I was just reading an article about Google Reader and their retrieval intervals, and thought this might be a good time to write about what NewsGator Online does. This is relevant for not only online users, but anyone who is using one of our clients (FeedDemon, NetNewsWire, Inbox, Go!, etc) in sync mode, since in that mode the clients retrieve content from our online system.
One of the more common questions/complaints we get is something about a feed not appearing to update in a timely manner. 99% of the time, it’s actually a problem with the feed – but I’ll come back to that.
There are about 2.5 million feeds in our system, and these feeds get divided into categories. They have fancy (and sometimes amusing) internal names, but for now I will describe them as follows. Also keep in mind these rules are subject to change, and in fact do change quite often to better optimize the experience for our users and our overall system load.
And before I get into all of this…note that feeds that ping our system will be updated and available typically within 60 seconds. The category the feed is in is largely irrelevant.
Category A: these are feeds that are needed by certain commercial syndication services customers with extremely tight SLAs – some of these SLAs guarantee content available within 2 minutes of publication in a feed. Feeds in this category are retrieved every 60 seconds. Exception – if a feed reliably pings our system with updates, the poll-retrieval interval may be dropped to a lower category; however, if the feed does not appear to ping us with every update, the 60 second interval remains in effect.
Category B: these are feeds with over 20 subscribers, or occasional feeds that for whatever reason are deemed “important” enough to keep in this category. Retrieval interval is 15 minutes.
Category C: these are feeds with 2-19 subscribers, and any feed that requires credentials to access. These feeds are retrieved every 1-2 hours depending on system load.
Category D: these are feeds with only 1 subscriber, which do not require credentials. If that subscriber is an “active user”, interval is 1-2 hours. If that subscriber is not very active, interval is 4-8 hours depending on load. The definition of “active” changes, but think of it as people who use the system daily-ish.

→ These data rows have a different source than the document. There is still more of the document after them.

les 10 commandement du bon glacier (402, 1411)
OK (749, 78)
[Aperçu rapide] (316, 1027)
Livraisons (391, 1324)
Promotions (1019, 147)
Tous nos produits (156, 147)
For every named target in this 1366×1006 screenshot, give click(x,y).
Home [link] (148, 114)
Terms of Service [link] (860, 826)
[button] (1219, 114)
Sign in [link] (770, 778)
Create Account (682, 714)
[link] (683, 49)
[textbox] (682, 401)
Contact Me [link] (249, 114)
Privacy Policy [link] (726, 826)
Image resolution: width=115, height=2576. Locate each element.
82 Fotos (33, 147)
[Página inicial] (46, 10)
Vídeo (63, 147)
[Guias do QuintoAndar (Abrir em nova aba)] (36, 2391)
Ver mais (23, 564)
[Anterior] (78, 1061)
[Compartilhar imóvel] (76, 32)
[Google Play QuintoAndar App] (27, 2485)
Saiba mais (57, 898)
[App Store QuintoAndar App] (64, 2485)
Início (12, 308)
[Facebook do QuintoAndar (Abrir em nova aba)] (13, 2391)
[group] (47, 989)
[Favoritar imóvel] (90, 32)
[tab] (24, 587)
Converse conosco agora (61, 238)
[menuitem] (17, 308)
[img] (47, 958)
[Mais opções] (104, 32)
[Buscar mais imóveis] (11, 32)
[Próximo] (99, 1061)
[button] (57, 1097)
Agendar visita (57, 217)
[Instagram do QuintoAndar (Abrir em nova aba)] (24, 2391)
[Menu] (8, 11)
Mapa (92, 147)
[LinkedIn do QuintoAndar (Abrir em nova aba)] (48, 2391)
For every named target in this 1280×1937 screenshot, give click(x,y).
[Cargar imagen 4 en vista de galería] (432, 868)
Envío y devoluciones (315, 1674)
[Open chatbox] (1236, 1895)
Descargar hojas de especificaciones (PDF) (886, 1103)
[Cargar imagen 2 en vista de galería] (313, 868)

Category E: this is what we affectionately call the “penalty box.” These are feeds which have returned some kind of error, and they are “penalized” for it. For example – if a feed 404’s, it is immediately penalized for 24 hours. A 500 server error? 4 hours. Other kinds of errors (including parsing problems) cause penalties of varying lengths, taking into account how many consecutive errors we see. If a feed continues to have errors for 90 days, it will be blacklisted and no longer retrieved at all…and the only way for a feed to get off the blacklist is for it to a) fix the error(s) and then b) ping us. [I should add that 410 (gone) is not considered an error; feeds that return a 410 are immediately removed and all subscribers are unsubscribed.]
Category F: this is somewhat of a grab bag of other cases. The most visible type of feed in this category is craigslist feeds – we retrieve them on a 48-hour interval. This sucks – for you, for me, for everyone – but the problem is craigslist will throttle and blacklist us, and they seem not to be interested in solving this problem with us (we’re also not the only ones with this problem). So 48 hours is roughly the minimum interval we can get away with and minimize the chances of getting blacklisted (which takes days to undo).
By far the best way to help ensure timely updates to content is to encourage publishers to ping our system when they update (I talk about NewsGator’s ping endpoint here). A large number already do this – but there are some folks who do not. If they’re using FeedBurner, we’re already getting pinged; if they’re using another system, they may need to add NewsGator to their ping list manually. But typically, after a ping, updated content is available within 60 seconds. And as mentioned, a ping can even remove content from our blacklist.
We get a fair number of inquiries in the forums and elsewhere about feeds not updating; in nearly all of those instances, everything is actually working fine – the feed has usually fallen into category E for whatever reason. Something I’ve been thinking about is some kind of status page or something where someone can type in the name of a feed, and we’ll display status for that feed (including why it’s in the penalty box if it is)…we’ve resisted doing this because it’s just one of those things our users shouldn’t have to worry about.